The varroa mites sampling jar
is your first line of defense against the varroa mites 
Whether you are just starting or you've been keeping bees for a while, you've heard about the varroa destructor. Some of the first questions that get asked when discussing an ailing hive are:

  • When was your last treatment for varroa mites?
  • What was your last varroa mites count?
Varroa mites have dramatically decreased overall hive survival and are responsible either as a direct cause or as a virus vector for the majority of beehive deaths in the last 20 years or so.

At this point a lot of you, my readers, may decide to stop reading, because you are planning on having treatment-free or natural bees. Well, I have been able to to keep bees without using treatments since 2009 and I still think that keeping an eye on your varroa mites levels is very important, especially if you are planning on going treatment free or using an Integrated Pest Management (IPM) approach. I plan on describing how I ended up with treatment-free honey bees in one of my future blog posts, so make sure to subscribe to my posts from the "Follow me by email" link on the left.

Back to my point, sampling varroa mites is an important management tool and the easiest way to accomplish this is to use a powdered sugar shake on a 300 or so honey bee sample. The pros are many:
  • It is simple and straight-forward
  • It does not kill bees. This is extremely important since for the best results, the bees need to be from the brood nest and in this way you can avoid killing the queen by accident.
  • It is quick and most of all, you probably already have all the ingredients for it at home.
First, we need to make the sampling jar. For this you will need:
  • a piece of mosquito screen
  • a small (10 oz or similar) jar
  • a lid that fits the jar
For the sampling jar shown above, I used a small peanut butter jar and a small canning lid. I did not want to use a regular canning jar, since I was afraid of breaking it.
The mosquito screen insert

I used the lid as a template in order to cut the insert and voila! my varroa mites sampling jar was all done!

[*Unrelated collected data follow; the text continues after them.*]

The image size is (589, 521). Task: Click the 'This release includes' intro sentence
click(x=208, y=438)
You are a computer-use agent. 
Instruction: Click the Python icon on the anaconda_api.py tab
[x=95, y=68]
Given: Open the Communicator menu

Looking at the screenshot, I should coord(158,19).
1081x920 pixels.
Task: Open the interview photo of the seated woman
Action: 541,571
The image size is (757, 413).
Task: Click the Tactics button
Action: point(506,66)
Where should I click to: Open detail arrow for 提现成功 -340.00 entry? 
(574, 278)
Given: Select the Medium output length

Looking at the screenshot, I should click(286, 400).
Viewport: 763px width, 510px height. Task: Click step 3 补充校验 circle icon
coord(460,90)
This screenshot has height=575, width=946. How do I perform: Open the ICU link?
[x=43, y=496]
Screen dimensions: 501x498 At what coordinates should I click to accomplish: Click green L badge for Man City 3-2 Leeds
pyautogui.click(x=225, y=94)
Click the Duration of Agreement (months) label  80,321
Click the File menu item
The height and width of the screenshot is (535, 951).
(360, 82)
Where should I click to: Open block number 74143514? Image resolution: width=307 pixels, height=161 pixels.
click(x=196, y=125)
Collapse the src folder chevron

To facilitate the measuring of the honey bee sample, I also made a mark at the 1/2 cup fill point. In this way, I will be able to tell when I have approximately 300 bees to sample for varroa mites.

For the actual test, you will also need 1 rounded teaspoon (tsp) of powdered sugar for each sample and a (preferably white) container into which to dump the sugar and the mites.

Unfortunately, since we're not going to have a high above 20F for the next 2 weeks and it is still a couple of months before Spring, I won't be able to show you how to use your new varroa mites sampling jar for a while. Meanwhile, you can tell me in the comments what varroa sampling methods you use.